Withdrawal from methadone can last 6 months to a year. Withdrawal from opiates is a matter of weeks, not months. With ibogaine that's reduced to ~16hrs. Ibogaine is curiously illegal, and rated schedule 1 (no medical value, nothing to see here; look away) in America.

Sigh. Deep breaths. Here we go

It's crucial to know that even tho they are within the same family; Vicodin/Percocet withdrawal ≠ heroin withdrawal ≠ fentanyl withdrawal. The shit is exponential, I am not exaggerating.

One acre of poppies yields 1 kg of opium. It will take 100 acres of poppies to yield 1 kg of morphine. Expounding;

1acre poppies= 1kg Opium 100kg Opium=1kg Morphine 100kg Morphine= 1kg heroin 100kg heroin = 1kg fentanyl

Withdrawal symptoms/intensity are directly proportional. I know this, anecdotally. Your brain in withdrawal will pull out every trick, every rationality it can grasp to convince you to get more of w/e. "Immediate-needs you" is attacking "Overall you"...or COO v CEO, sous v exec chef, quartermaster v captain. You are caught in the middle of a war between your brain and your body. You, what you would call you, your consciousness, is emergent from both. You are not your brain. Your brain is not seperate from your body either, even tho the ego sells convincingly, they both need each other. Recovery requires setting the ego aside ( {DEEP BREATH, HOLD ON!} which it absolutely does not want to do, it will do ANYTHING before it even allows itself to be back burnered, on a fucking timer even. In it's original, unadulterated form it is insessently needy and unrelentingly demanding. A tick is less demanding and it's literally sucking your blood. This is why ego death is so transformative. It's not that you changed, cuz it didn't you are still you, obviously, it's that you can now exist outside parameters defined by the ego. It fucking feels like you're dying too, the ego sells convincingly, but then *pop, * you're thru. And you're still you. Just with less weight. And why was that so hard? WTF self? Life is fucking weird).

Phew...

I'd argue, bite the bullet and reap what youve sown and get it done with. Cold turkey is like an old neighborhood beat down while structured is a 364 day jail sentence with 5 years probation - but it doesn't require "esoteric you" to reconcile yourself. The main problem with that, to me, is no matter where you go, there you are. You can't run from yourself. Many have tried. I'm not aware of any that have survived the attempt unscathed.

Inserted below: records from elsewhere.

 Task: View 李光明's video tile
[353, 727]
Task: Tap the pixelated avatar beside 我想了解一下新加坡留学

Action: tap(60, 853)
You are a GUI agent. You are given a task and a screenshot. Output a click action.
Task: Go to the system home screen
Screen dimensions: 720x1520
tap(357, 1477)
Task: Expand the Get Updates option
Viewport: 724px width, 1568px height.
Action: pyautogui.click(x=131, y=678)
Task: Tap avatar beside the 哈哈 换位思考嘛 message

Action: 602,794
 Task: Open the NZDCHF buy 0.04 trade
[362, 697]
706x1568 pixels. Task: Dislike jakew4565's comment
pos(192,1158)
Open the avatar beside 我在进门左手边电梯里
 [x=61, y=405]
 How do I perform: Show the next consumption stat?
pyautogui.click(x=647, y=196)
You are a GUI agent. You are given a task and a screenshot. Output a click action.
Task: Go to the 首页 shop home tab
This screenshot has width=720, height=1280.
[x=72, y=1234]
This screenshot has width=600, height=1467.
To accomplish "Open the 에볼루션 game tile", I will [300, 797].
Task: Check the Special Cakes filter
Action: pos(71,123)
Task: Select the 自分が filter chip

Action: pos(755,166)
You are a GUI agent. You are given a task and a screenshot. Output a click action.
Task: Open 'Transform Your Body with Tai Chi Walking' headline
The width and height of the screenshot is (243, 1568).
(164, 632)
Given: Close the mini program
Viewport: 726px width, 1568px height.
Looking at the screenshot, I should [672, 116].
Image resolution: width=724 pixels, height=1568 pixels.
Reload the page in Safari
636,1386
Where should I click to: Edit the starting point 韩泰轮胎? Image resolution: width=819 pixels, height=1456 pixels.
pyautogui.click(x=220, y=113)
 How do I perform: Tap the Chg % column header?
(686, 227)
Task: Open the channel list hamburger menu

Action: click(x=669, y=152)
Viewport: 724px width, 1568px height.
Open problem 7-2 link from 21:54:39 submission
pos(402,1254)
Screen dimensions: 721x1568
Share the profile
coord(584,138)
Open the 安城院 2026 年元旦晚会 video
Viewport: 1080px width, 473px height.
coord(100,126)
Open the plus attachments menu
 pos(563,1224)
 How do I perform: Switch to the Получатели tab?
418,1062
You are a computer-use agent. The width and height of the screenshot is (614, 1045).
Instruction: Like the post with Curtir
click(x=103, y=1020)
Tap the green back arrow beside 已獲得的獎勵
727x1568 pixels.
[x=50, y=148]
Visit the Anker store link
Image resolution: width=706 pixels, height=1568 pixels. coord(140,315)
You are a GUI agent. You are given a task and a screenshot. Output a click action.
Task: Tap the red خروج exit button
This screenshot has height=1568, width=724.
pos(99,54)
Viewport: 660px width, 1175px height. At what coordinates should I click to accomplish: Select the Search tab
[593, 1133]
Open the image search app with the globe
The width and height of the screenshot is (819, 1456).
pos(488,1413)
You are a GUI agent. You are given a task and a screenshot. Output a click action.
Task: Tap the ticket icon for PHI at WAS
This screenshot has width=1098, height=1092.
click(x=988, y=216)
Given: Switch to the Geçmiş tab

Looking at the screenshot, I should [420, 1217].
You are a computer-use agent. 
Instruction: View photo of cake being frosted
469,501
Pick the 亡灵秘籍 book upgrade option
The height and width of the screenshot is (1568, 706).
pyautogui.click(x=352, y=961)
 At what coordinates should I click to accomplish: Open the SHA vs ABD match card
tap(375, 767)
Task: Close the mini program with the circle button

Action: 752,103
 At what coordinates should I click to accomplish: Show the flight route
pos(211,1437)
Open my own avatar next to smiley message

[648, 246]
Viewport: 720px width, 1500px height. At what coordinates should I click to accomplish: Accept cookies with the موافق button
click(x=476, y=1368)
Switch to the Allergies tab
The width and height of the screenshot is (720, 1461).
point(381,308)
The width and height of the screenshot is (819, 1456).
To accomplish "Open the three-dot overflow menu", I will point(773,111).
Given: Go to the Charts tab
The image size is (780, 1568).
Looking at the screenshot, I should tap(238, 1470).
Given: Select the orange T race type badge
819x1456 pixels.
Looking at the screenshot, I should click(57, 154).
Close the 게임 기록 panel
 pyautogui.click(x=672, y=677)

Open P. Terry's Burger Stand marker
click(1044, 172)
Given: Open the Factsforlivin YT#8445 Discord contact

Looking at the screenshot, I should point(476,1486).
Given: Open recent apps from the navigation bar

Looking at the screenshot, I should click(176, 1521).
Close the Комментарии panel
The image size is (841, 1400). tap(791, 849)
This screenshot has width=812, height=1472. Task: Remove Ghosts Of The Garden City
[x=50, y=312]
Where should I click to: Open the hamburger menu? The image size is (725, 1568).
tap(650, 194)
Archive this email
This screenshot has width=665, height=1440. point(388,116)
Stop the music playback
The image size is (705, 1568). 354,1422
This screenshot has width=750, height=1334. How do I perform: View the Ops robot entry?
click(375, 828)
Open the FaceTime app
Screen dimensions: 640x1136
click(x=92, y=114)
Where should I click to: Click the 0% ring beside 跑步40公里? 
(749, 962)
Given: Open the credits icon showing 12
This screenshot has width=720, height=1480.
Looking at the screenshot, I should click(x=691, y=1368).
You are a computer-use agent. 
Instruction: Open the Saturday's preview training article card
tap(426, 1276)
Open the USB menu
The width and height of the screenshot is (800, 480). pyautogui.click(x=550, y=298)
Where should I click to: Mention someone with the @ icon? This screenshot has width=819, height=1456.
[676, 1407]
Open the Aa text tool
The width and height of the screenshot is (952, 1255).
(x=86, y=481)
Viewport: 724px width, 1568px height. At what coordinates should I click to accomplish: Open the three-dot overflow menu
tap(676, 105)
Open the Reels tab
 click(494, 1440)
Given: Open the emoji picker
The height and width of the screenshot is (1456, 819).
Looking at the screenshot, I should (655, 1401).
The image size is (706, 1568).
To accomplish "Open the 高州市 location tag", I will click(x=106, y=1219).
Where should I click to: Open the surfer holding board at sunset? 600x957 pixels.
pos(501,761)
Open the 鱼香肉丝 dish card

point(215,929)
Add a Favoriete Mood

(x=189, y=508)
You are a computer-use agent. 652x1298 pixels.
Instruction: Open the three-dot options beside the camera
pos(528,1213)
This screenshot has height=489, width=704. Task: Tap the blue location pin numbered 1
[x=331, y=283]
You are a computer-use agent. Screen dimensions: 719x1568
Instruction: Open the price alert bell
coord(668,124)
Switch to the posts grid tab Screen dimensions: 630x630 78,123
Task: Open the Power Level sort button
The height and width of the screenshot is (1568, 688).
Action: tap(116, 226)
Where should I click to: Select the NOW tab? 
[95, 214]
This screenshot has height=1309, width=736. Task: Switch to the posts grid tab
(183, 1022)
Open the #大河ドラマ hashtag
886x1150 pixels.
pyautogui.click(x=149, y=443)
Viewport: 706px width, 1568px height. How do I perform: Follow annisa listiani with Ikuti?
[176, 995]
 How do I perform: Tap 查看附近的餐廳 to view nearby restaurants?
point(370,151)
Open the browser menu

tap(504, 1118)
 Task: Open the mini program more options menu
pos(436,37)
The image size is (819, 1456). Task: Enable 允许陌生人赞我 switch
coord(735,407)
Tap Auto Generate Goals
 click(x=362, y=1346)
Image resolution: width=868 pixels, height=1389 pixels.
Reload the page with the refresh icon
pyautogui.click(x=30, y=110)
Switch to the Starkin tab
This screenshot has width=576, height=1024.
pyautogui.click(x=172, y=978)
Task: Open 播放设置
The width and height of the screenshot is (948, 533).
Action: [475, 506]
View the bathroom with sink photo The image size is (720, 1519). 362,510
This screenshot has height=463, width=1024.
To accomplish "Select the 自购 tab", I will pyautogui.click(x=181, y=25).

Now we can chemically synthesize fent so the hundreds of millions of poppy acreage, known as Afghanistan, just lost a whole lot of its value. ...notice how our military isn't there anymore. Weird, huh?

[-] otp@sh.itjust.works 6 points 1 year ago

Thanks for writing this up. This is the kind of comment I used to be on the lookout for on Reddit, so this is making Lemmy feel like it's going to be able to fill that old niche for me.

Excellent way with words!

[-] TrippyFocus@lemmy.ml 2 points 1 year ago

Sorry if I wasn’t clear, I 100% get trying to reduce fentanyl my response was more a complaint that we seem to always do these half measures but yes trying to get fentanyl gone is a good thing. I’ve done many drugs but thankfully never fent.